With that said, I have to thank my friend, UP Manila teacher and graphic designer Chong Ardivilla, who blogs over at www.copingmechanisms.wordpress.com, for introducing me to my personal hero of the moment: Temptation Island.
Not to be confused with the cheesy US reality show, my Temptation Island is a 1981 Regal Films production starring Dina Bonnevie, Deborah Sun, Bambi Arambulo, Alfie Anito, Ricky Belmonte, and Azenith Briones. Except for the divine Dina Bonnevie and Deborah Sun, most of these stars are now out of the limelight. I was six years old when this movie came out. Obviously, I had no means of going to the movies by myself back then. But if I did, I know I would have.
Temptation Island is campy beyond belief. Even the Regal Films logo still had a forlorn-looking and somewhat anorexic lion sitting on a throne. The crazy film is the work of the late director Joey Gosengfiao. As my friend Chong put it: “Basically, the story is like William Golding’s Lord of the Flies.”

Oh, but believe me, that’s not even half of it.I love Filipino flicks (campy or otherwise). I always have. When I was a kid, my dad forbade me from watching the daily noontime Sampaguita Films reruns because I had to take a nap. Of course, I snuck out of bed as soon as his back was turned. He caught me a few times and I got spanked. But I never gave up my noontime vice. I withstood the pain on my butt just to see Carmen Rosales and Lolita Rodriguez looking gorgeous even when they were crying.
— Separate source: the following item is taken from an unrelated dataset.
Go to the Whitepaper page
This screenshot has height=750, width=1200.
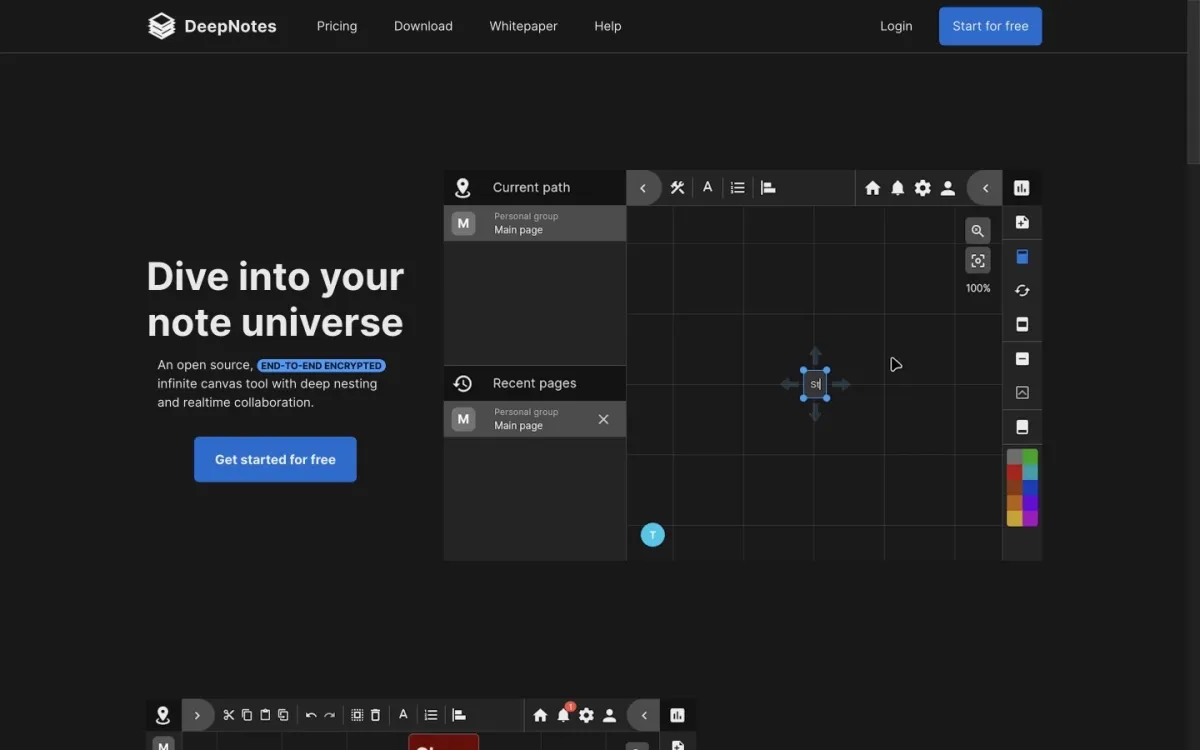523,26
But, gosh, those two Philippine cinema divas would never have starred in Temptation Island, which tells the tale of the candidates of the fictional Miss Manila Sunshine Beauty Pageant. The beauties ride on a yacht that blows up so they end up marooned on an island along with a waiter, a photographer, a cute stowaway, and a very stylish gay man whose wit is so acerbic it almost makes up for one of the most glaring script oversights in film history. (Nowhere in the film does it show how the castaways get drinking water.) It’s complicated (only because the nutty plot defies logic) and unbelievably funny (for so many reasons). My favorite scene has got to be when the beauties start hallucinating about ice cream.
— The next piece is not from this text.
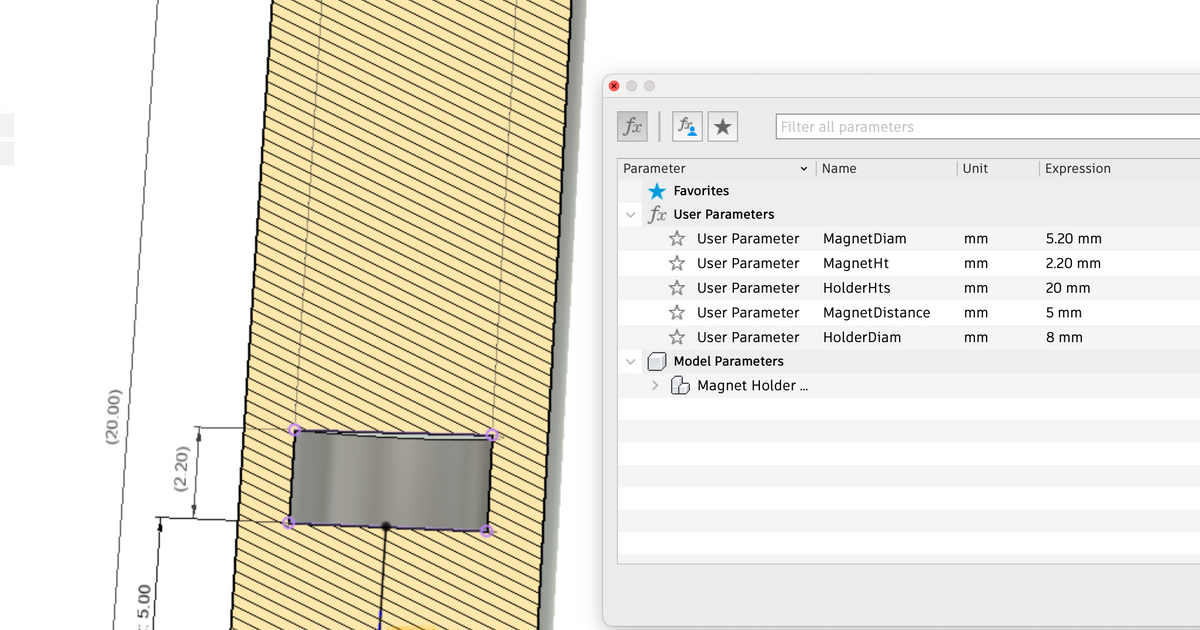Click the component icon beside Magnet Holder

pyautogui.click(x=680, y=385)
Ice cream dream. Who knew that an ice cream cone could seem this dirty?
Then, of course, the film’s leads spew out the most laughable lines. Here are my top five favorites:
- “Everyone needs a shipwreck once in a while.”
- “Sa katunayan…itong wedding ring na binigay mo, kung keso lang ‘to kanina ko pa ‘to kinain.” (”To tell you the truth, if this wedding ring you had given me were cheese, I would’ve eaten it a while ago.”)
- “Call me Nero and he’s my favorite poison tester.”
- “Mahirap i-achieve ang golden tan.”
- “Tubig! Kahit maalat ka pa ay iinumin kita!” (Beauty contestant goes to the sea and drinks water then spits it out.)
Runner-up line: “Sabihin mo sa driver na ilabas ang Mercedes na charcoal gray."
Needless to say, when I encounter a personal shipwreck these days (from creepy cab drivers with halitosis to a bad knee that keeps me from running again), this is the movie that’ll get me to sail again. I dare say that it’s a much better shipwreck flick than Titanic. (Sorry, Leonardo DiCaprio.) God knows, everyone has to watch a surreal shipwreck flick once in a while.